▸ **PAGE EXTRACT**:
════

[PATCH V4 0/4] KVM: x86: Make bus clock frequency for vAPIC timer configurable

From: Reinette Chatre
Date: Thu Mar 21 2024 - 12:46:26 EST


(I am helping Isaku for a bit by submitting the next versions of this
series.)

Changes from v3:
- v3: https://lore.kernel.org/all/cover.1702974319.git.isaku.yamahata@xxxxxxxxx/
- Reworked all changelogs.
- Regarding code changes: patches #1 and #2 are unchanged, patch #3 was
reworked according to Sean's guidance, and patch #4 (the test)
needed changes after rebase to kvm-x86/next and the implementation
(patch #3) changes.
- Added Reviewed-by tags to patches #1, #2, and #4, but removed
Maxim's Reviewed-by tag from patch #3 because it changed so much.
- Added a "Suggested-by" to patch #4 to reflect that it represents
Sean's guidance.
- Reworked cover to match customs (in subject line) and reflect feedback
to patches: capability renamed to KVM_CAP_X86_APIC_BUS_FREQUENCY, clarify
distinction between "core crystal clock" and "bus clock", and update
pro/con list.
- Please refer to individual patches for detailed changes.

Changes from v2:
- v2: https://lore.kernel.org/lkml/cover.1699936040.git.isaku.yamahata@xxxxxxxxx/
- Removed APIC_BUS_FREQUENCY and apic_bus_frequency of struct kvm-arch.
- Update the commit messages.
- Added reviewed-by (Maxim Levitsky)
- Use 1.5GHz instead of 1GHz as frequency for the test case.

Changes from v1:
- v1: https://lore.kernel.org/all/cover.1699383993.git.isaku.yamahata@xxxxxxxxx/
- Added a test case
- Fix a build error for i386 platform
- Add check if vcpu isn't created.
- Add check if lapic chip is in-kernel emulation.
- Updated api.rst

Summary
-------
Add KVM_CAP_X86_APIC_BUS_FREQUENCY capability to configure the APIC
bus clock frequency for APIC timer emulation.
Allow KVM_ENABLE_CAPABILITY(KVM_CAP_X86_APIC_BUS_FREQUENCY) to set the
frequency in nanoseconds. When using this capability, the user space
VMM should configure CPUID leaf 0x15 to advertise the frequency.

Description
-----------
Vishal reported [1] that the TDX guest kernel expects a 25MHz APIC bus
frequency but ends up getting interrupts at a significantly higher rate.

════

▸ **RAW DATA**:

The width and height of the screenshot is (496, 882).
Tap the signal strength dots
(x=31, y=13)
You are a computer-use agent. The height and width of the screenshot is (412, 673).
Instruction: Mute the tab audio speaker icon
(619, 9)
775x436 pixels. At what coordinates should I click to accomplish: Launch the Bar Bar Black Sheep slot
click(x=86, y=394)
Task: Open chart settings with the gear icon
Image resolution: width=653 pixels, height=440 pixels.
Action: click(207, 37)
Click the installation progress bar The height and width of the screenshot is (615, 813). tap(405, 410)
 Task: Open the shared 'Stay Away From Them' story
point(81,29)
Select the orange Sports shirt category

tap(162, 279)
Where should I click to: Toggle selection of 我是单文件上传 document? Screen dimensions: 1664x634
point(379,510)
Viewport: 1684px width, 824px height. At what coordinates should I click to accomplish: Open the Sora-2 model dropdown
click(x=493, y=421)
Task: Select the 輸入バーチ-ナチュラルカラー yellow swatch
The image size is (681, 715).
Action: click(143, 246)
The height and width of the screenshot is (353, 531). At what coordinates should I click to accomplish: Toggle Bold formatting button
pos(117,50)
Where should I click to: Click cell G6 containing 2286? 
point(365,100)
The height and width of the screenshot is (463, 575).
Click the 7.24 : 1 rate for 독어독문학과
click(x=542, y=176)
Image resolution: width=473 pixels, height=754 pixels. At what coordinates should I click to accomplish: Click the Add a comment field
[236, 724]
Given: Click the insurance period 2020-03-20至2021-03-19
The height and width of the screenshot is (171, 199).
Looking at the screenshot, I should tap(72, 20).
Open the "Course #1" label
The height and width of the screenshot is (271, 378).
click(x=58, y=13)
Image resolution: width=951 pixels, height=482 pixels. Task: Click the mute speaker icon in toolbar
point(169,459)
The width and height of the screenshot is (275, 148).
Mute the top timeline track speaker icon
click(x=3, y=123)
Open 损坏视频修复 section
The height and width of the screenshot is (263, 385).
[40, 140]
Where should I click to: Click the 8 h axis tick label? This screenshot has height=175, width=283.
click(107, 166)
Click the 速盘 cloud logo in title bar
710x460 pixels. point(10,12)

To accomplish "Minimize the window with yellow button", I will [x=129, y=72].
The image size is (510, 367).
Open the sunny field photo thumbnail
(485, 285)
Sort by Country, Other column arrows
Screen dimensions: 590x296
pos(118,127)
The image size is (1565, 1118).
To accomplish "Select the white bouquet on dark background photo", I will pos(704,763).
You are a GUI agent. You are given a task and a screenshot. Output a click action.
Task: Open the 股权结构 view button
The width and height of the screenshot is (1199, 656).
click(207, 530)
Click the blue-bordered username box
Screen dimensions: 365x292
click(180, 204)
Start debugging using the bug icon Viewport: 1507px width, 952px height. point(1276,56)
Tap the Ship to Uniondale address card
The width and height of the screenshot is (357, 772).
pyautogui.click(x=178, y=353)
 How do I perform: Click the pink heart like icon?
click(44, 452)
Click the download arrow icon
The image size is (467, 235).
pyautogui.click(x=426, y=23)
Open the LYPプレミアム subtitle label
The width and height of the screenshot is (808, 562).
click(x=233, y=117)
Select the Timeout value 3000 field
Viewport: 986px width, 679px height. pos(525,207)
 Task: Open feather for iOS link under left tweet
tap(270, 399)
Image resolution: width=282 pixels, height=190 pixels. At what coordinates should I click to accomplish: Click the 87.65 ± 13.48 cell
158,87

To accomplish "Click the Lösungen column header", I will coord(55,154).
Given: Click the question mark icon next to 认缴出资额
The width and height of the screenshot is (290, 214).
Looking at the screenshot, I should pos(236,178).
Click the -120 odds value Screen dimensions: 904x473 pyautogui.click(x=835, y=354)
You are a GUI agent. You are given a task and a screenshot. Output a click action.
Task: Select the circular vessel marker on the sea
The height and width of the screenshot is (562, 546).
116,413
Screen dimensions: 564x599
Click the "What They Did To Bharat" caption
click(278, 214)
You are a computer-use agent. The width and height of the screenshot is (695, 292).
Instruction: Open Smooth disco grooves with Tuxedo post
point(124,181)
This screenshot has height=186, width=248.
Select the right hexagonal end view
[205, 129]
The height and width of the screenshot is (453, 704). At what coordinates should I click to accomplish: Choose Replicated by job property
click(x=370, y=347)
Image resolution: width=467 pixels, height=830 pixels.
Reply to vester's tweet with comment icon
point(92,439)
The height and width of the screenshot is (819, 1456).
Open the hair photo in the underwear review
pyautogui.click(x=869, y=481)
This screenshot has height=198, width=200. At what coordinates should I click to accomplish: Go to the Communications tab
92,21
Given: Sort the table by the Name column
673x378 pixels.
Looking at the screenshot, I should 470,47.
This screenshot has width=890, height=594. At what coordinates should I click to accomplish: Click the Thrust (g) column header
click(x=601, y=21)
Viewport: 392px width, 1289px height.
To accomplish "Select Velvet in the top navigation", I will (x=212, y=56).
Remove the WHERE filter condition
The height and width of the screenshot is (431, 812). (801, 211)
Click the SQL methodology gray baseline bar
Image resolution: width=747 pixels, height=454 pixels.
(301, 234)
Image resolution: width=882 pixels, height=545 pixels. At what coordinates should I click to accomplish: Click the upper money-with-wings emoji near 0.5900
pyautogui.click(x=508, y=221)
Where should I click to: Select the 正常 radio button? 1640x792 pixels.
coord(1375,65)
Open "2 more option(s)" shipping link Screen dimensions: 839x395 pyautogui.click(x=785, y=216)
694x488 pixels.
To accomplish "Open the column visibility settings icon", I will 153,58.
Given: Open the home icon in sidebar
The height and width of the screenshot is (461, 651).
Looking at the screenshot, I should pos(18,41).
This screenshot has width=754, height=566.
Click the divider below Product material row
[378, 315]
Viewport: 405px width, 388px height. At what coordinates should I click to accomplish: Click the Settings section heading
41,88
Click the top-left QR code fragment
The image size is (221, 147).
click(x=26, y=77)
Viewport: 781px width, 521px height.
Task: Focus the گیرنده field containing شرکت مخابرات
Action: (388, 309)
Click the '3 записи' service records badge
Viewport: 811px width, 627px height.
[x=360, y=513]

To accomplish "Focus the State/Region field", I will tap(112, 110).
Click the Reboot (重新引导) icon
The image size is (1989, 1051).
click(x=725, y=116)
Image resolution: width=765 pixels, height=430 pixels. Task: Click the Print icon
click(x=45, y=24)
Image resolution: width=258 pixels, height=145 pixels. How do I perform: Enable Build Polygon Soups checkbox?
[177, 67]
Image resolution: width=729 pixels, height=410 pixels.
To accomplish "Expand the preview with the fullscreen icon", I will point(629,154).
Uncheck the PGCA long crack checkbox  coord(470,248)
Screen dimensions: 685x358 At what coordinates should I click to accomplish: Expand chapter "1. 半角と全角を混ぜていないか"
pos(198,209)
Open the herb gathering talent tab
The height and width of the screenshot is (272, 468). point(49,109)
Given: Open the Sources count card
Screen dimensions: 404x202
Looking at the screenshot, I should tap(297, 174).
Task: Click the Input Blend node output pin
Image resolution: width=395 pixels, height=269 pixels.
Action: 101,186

════

▸ **EXERCISE GOAL**:
Copy the passage of the patch cover letter starting at "- Update the" and ending at "vcpu isn't created.". The listing is separate from the patch cover letter.

▸ **SOLUTION TO THIS PROBLEM**:
- Update the commit messages.
- Added reviewed-by (Maxim Levitsky)
- Use 1.5GHz instead of 1GHz as frequency for the test case.

Changes from v1:
- v1: https://lore.kernel.org/all/cover.1699383993.git.isaku.yamahata@xxxxxxxxx/
- Added a test case
- Fix a build error for i386 platform
- Add check if vcpu isn't created.